Xenophagy is the first line of defense against pathogens. It occurs in non-phagocytic cells, such as epithelial cells, that constitute the first barrier against infection. Xenophagy is induced by a lot of events associated with bacterial infection, such as the transient loss of nutrients or detection of PAMPs. The process of xenophagy involves the same steps as canonical autophagy, the specificity being that intracellular pathogens are targeted into autophagosomes [52,55,56]. In line with this idea, OMVs deliver toxins that are responsible for autophagic induction. In that case, autophagy acts as a cellular defense mechanism against OMV-associated bacterial virulence factors. V. cholerae produces cytolysin that is encapsulated into OMVs and delivered to host epithelial cells. Then the autophagic flux is induced in these cells as an antimicrobial response to the toxin [57].

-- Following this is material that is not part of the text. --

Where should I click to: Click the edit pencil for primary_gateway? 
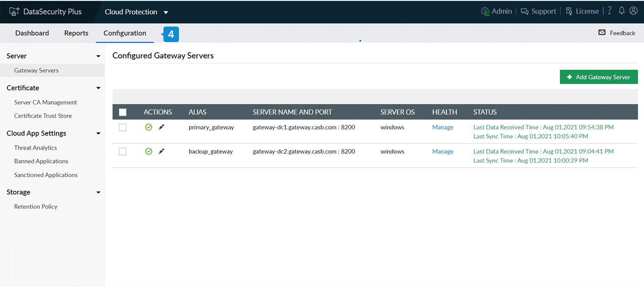[162, 127]
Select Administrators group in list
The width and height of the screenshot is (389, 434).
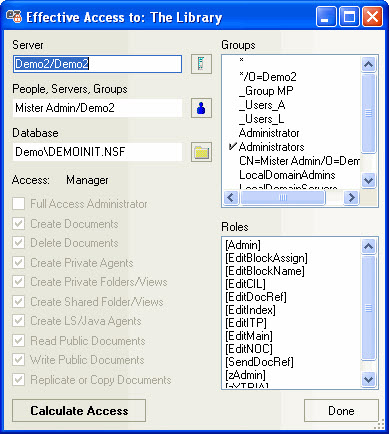point(271,147)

But, as with bacteria, the detection of OMVs by eukaryotic cells leads to induction of autophagy as an antimicrobial mechanism due to OMV’s intrinsic composition and independent of their content. Indeed, OMVs inherently carry PAMPs, notably LPSs, which are recognized by the host cells and induce the activation of autophagy to target them for degradation. For example, Helicobacter pylori or Pseudomonas aeruginosa produce and deliver OMVs into host cells. This in turn triggers the activation of the host pattern recognition receptor (PRR) NOD1, which senses peptidoglycan present in these OMVs and ulti-mately activates the induction of autophagy in epithelial cells but not in macrophages. These results show that the consequences of the internalization of OMVs do not only depend on their composition and their cargo but also on the type of host cell [41]. A similar mechanism has also been described with Salmonella. Indeed, this enterobacterium produces OMVs that are recognized by host epithelial cells. This recognition leads to the activation of xenophagy through the activation of AMPK (that in turn inhibits mTOR C1 and activates ULK1, a major event in the autophagosome formation) as a protective mechanism against infection.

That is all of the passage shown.